_Vorliegender Text_
Wenn über Rassismus gesprochen wird, fällt schnell das Wort „Strukturen“. Gemeint ist meist ein gesellschaftliches Machtgefüge, das eine bestimmte Gruppe bevorzugt und andere systematisch benachteiligt. Diese Definition hat ihren Wert. Aber sie verschleiert etwas Entscheidendes: dass Rassismus nicht mit Begriffen beginnt, sondern mit Urteilen. Nicht mit Hautfarbe, sondern mit Abgrenzung. Und nicht mit Kolonialismus, sondern mit Angst.
Deshalb die Frage: Gibt es Rassismus unter Schimpansen?
Die Antwort lautet: nicht im historischen, aber im psychologischen Sinn. Primaten – darunter auch unsere nächsten Verwandten – zeigen gruppenbezogenes Abwehrverhalten. Sie unterscheiden zwischen „Eigenen“ und „Fremden“, zeigen Aggression gegen Eindringlinge, bilden Allianzen, schließen aus.
Ist das schon Rassismus? Vielleicht nicht im moralischen Sinn. Aber als Verhaltensmuster: ja. Es zeigt, dass Ausgrenzung nicht immer ein Resultat bösen Denkens ist. Sondern ein Schutzmechanismus. Einer, der im Menschen weiterlebt. Der durch Sprache, Geschichte und Ideologie geformt wurde – aber nicht von ihnen erfunden.

_Datensatz_
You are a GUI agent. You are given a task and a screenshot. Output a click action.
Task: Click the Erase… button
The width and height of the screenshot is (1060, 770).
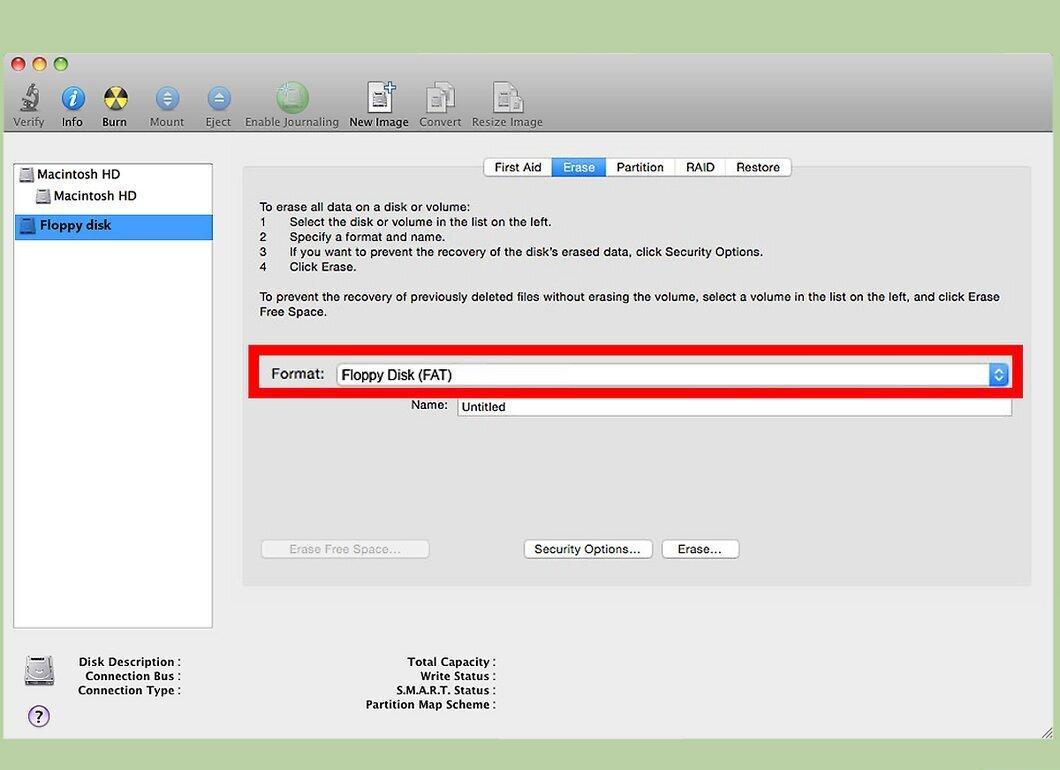700,549
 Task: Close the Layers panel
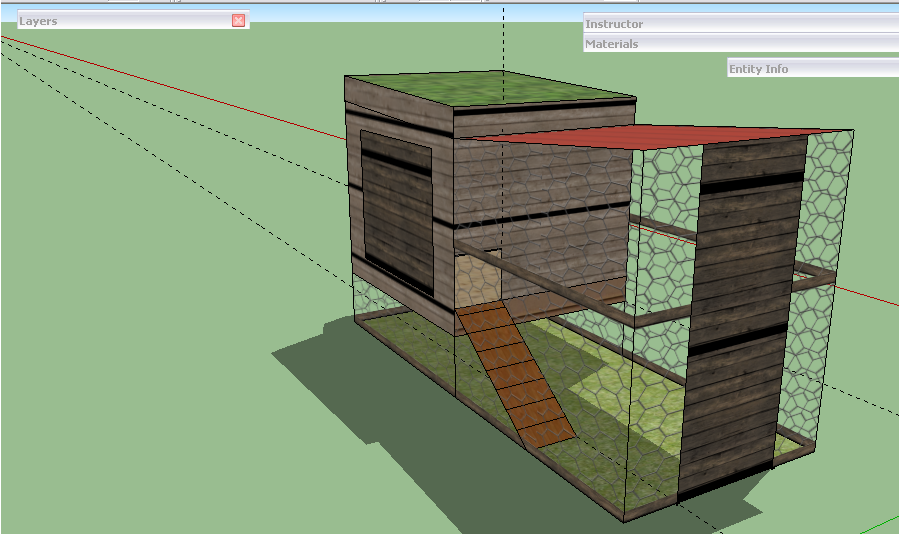tap(238, 20)
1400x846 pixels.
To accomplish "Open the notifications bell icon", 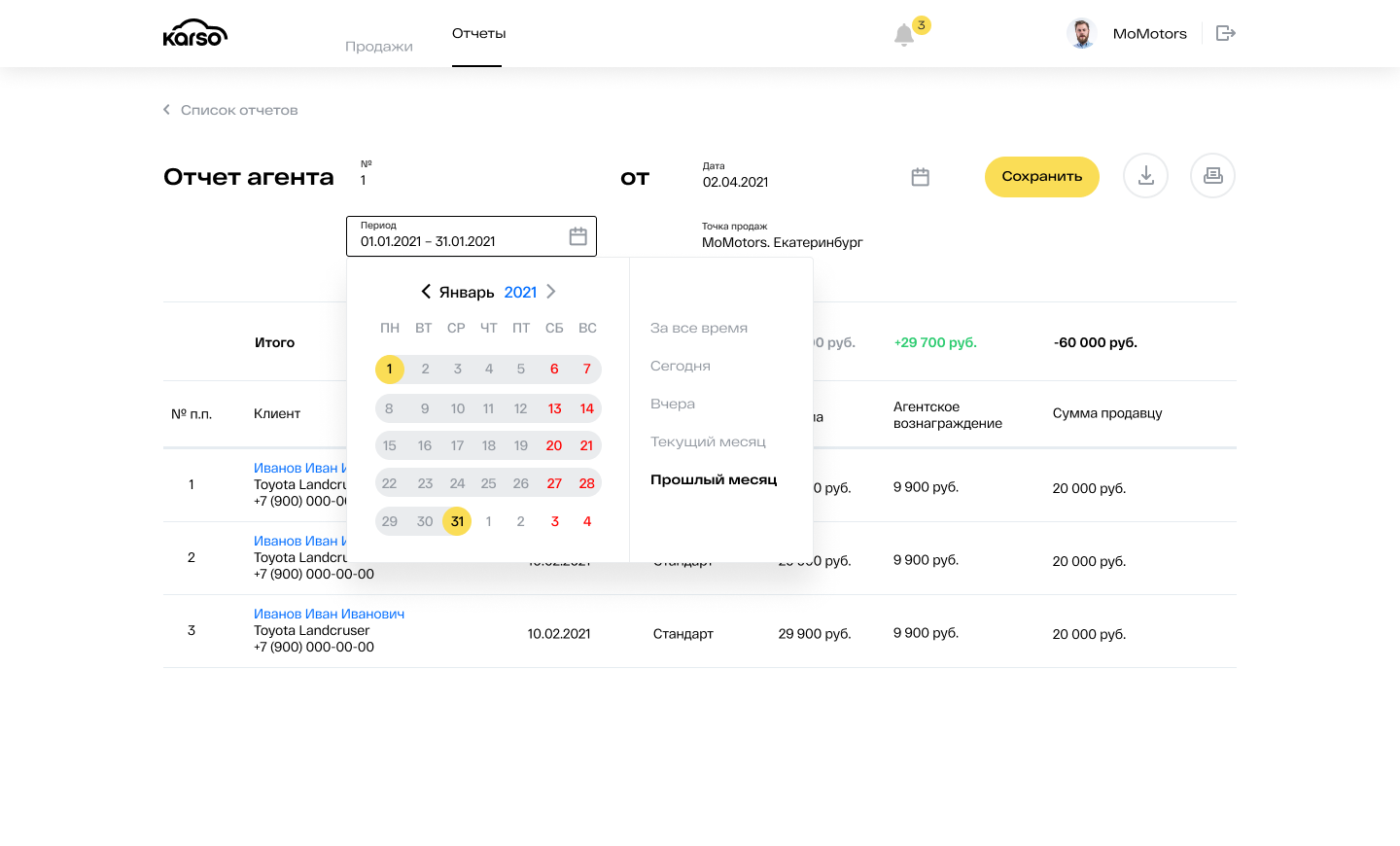I will click(904, 35).
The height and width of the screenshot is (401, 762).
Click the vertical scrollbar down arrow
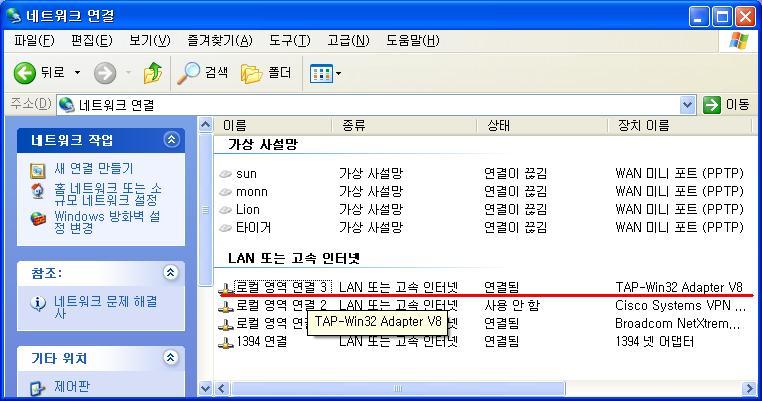[207, 388]
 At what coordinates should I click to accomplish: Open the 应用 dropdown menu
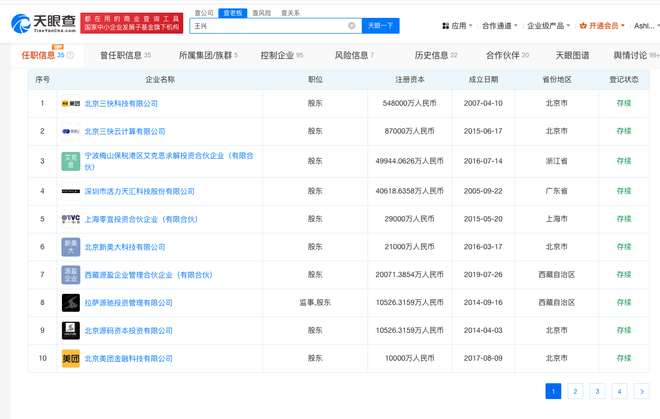[457, 26]
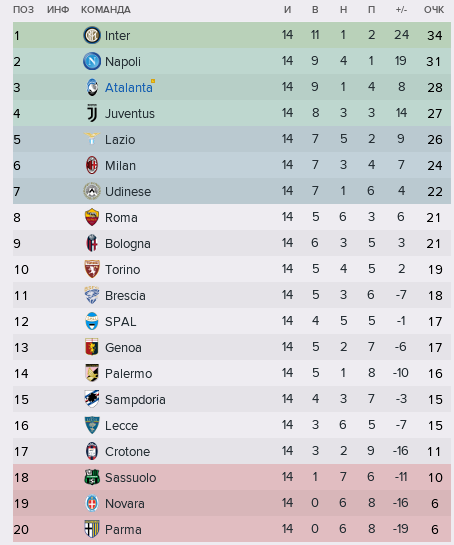
Task: Click the Genoa crest icon
Action: pyautogui.click(x=92, y=347)
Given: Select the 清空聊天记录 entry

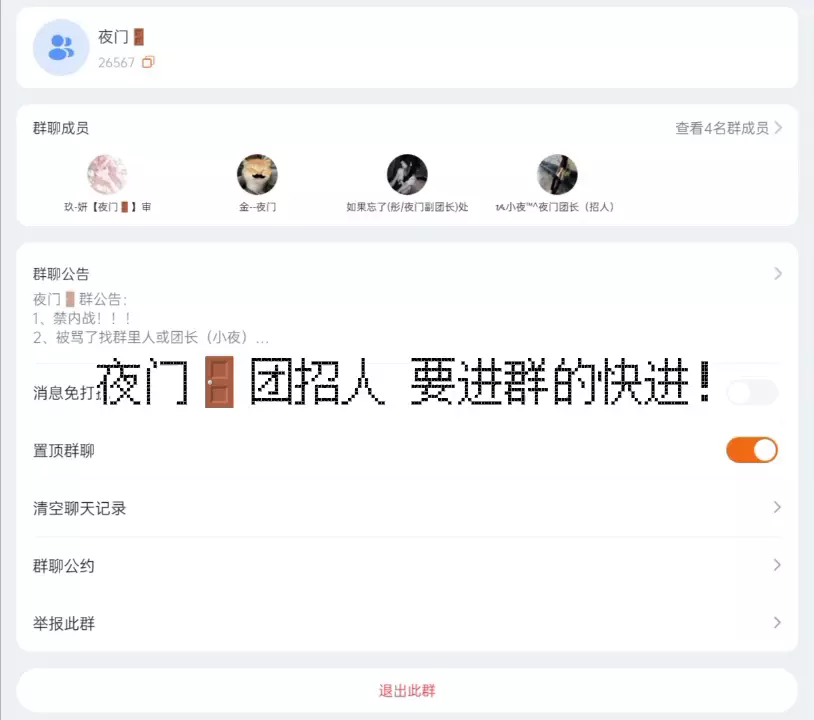Looking at the screenshot, I should [x=407, y=508].
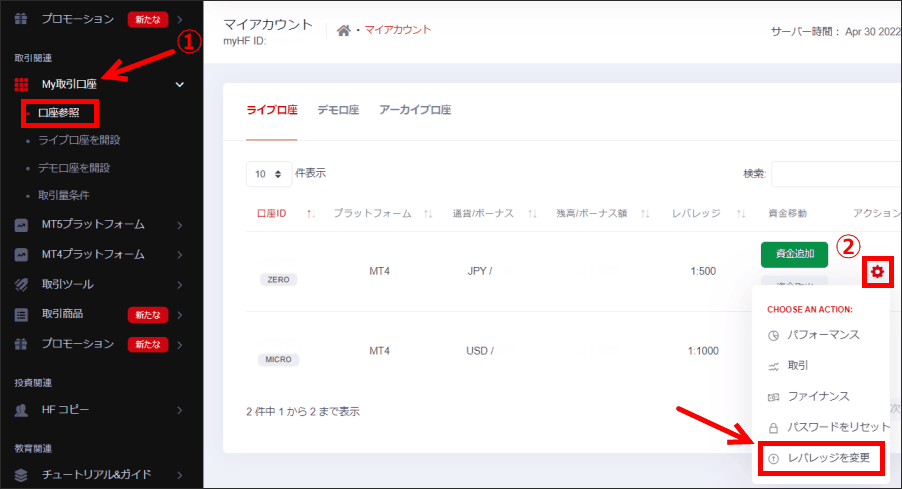The width and height of the screenshot is (902, 489).
Task: Sort by 口座ID column arrows
Action: tap(311, 213)
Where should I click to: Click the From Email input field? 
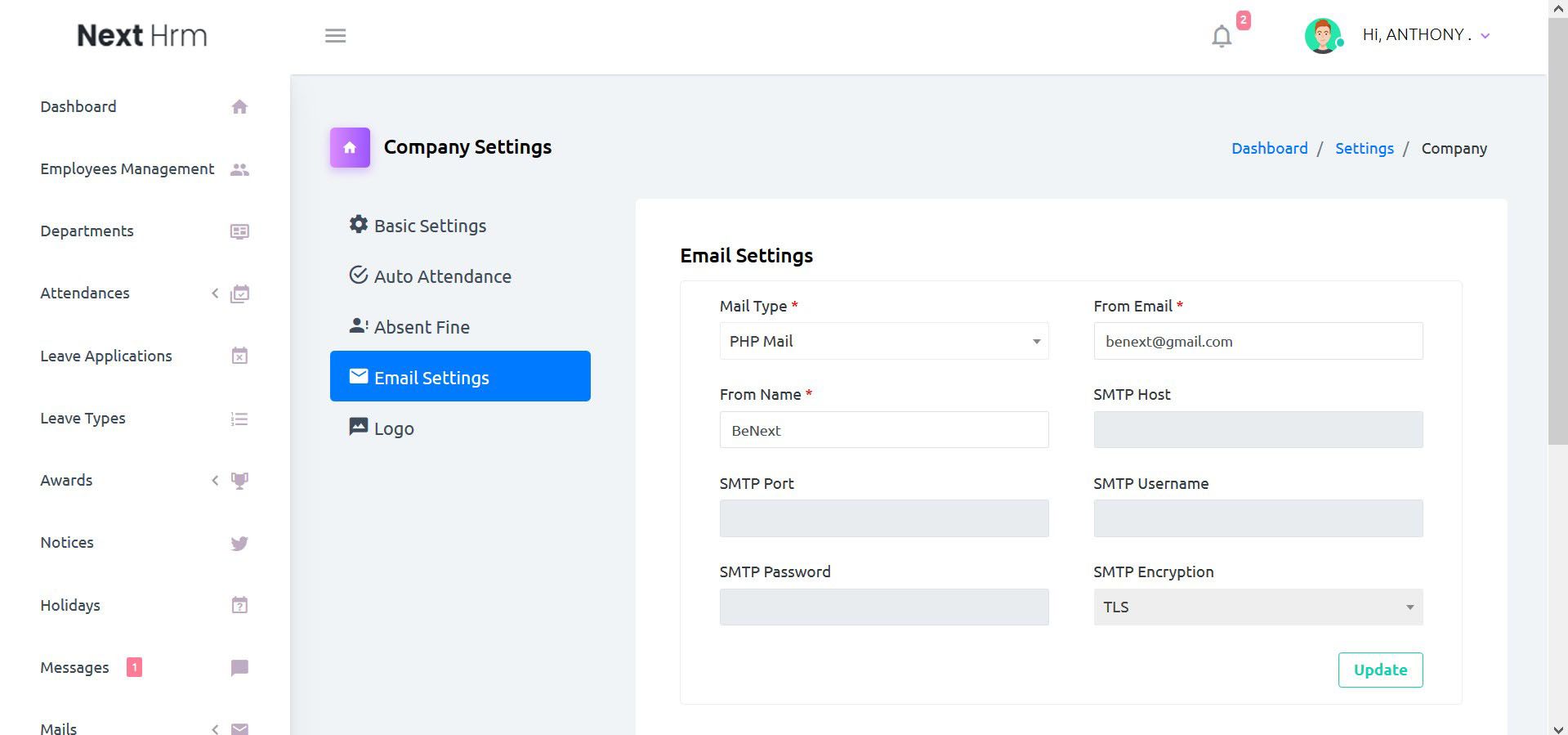click(x=1258, y=342)
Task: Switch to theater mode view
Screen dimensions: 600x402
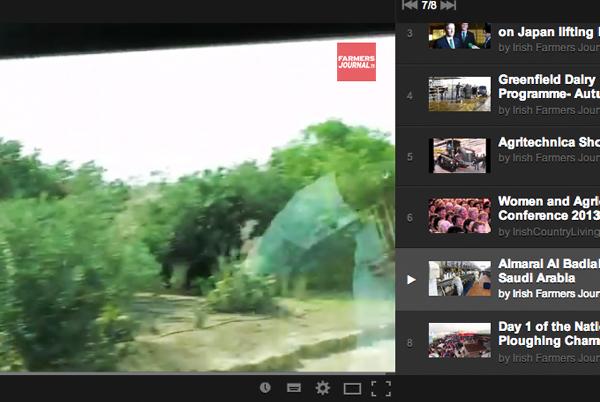Action: [x=351, y=388]
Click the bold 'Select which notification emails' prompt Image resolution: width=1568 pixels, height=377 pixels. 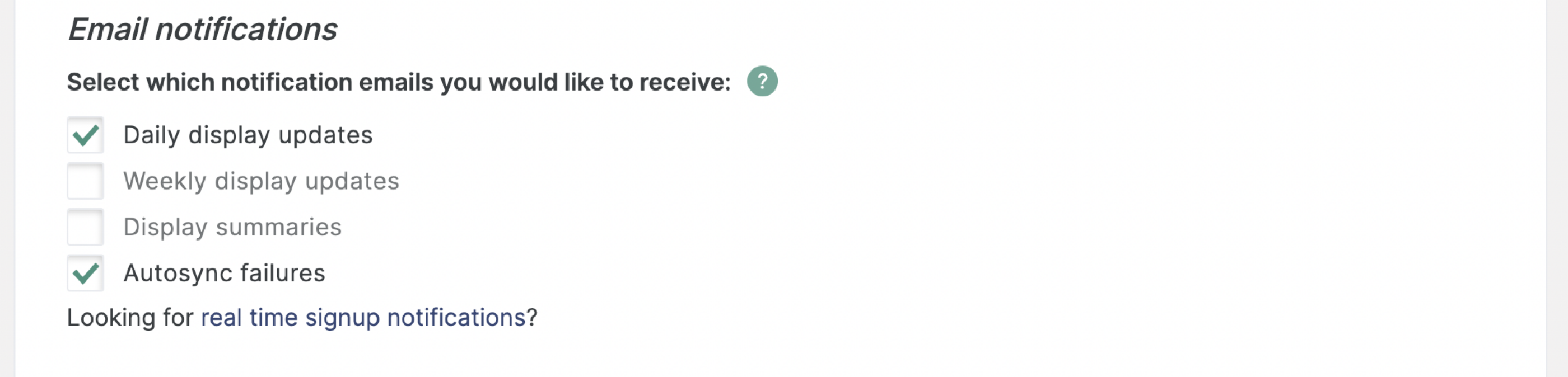point(399,82)
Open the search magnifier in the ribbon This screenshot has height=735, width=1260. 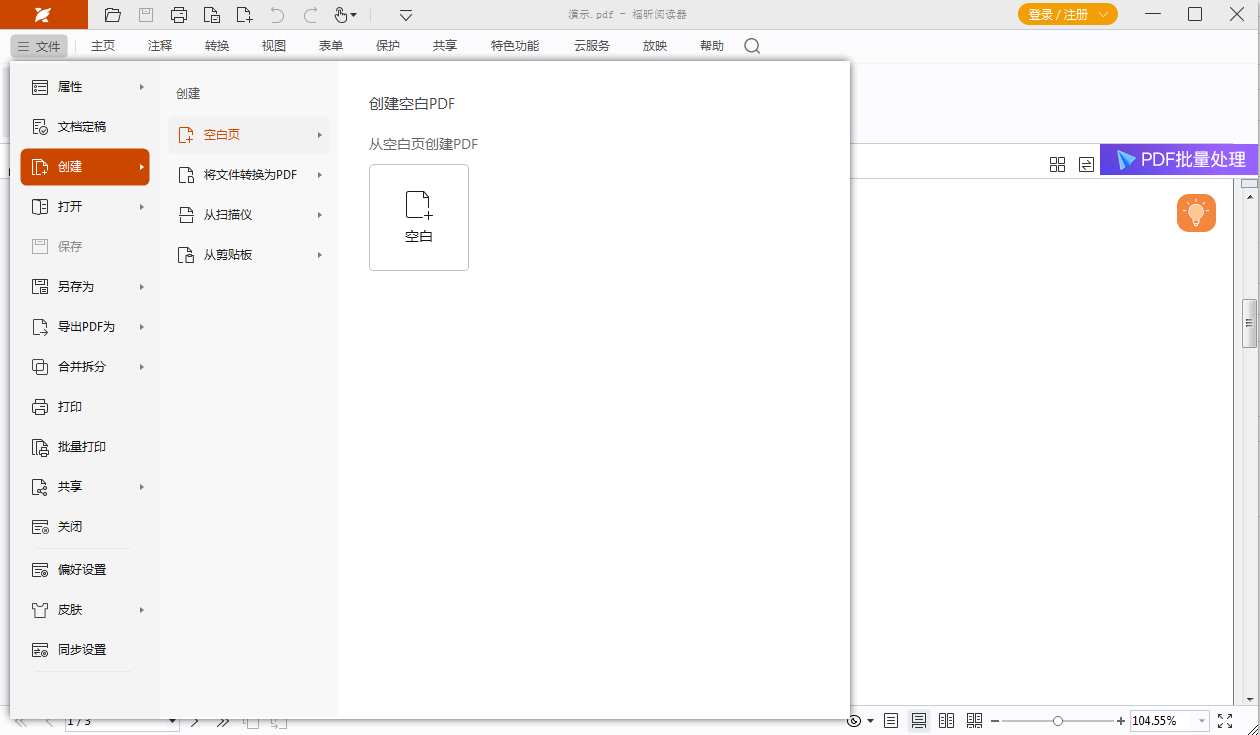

_Aufgaben_
a) Erklären Sie anhand des Textes über Rassismus, warum dort die Frage nach Rassismus unter Schimpansen gestellt wird.
b) Schreiben Sie aus dem Text über Rassismus alles von „Deshalb die Frage: Gibt“ bis hinunter zu „von ihnen erfunden.“ ab.

_Lösungen_
a) Die übliche Definition von Rassismus als gesellschaftliches Machtgefüge verschleiert laut Text etwas Entscheidendes. Rassismus beginnt nicht mit Begriffen, sondern mit Urteilen, nicht mit Hautfarbe, sondern mit Abgrenzung, und nicht mit Kolonialismus, sondern mit Angst. Deshalb wird die Frage nach den Schimpansen gestellt.

b)
Deshalb die Frage: Gibt es Rassismus unter Schimpansen?
Die Antwort lautet: nicht im historischen, aber im psychologischen Sinn. Primaten – darunter auch unsere nächsten Verwandten – zeigen gruppenbezogenes Abwehrverhalten. Sie unterscheiden zwischen „Eigenen“ und „Fremden“, zeigen Aggression gegen Eindringlinge, bilden Allianzen, schließen aus.
Ist das schon Rassismus? Vielleicht nicht im moralischen Sinn. Aber als Verhaltensmuster: ja. Es zeigt, dass Ausgrenzung nicht immer ein Resultat bösen Denkens ist. Sondern ein Schutzmechanismus. Einer, der im Menschen weiterlebt. Der durch Sprache, Geschichte und Ideologie geformt wurde – aber nicht von ihnen erfunden.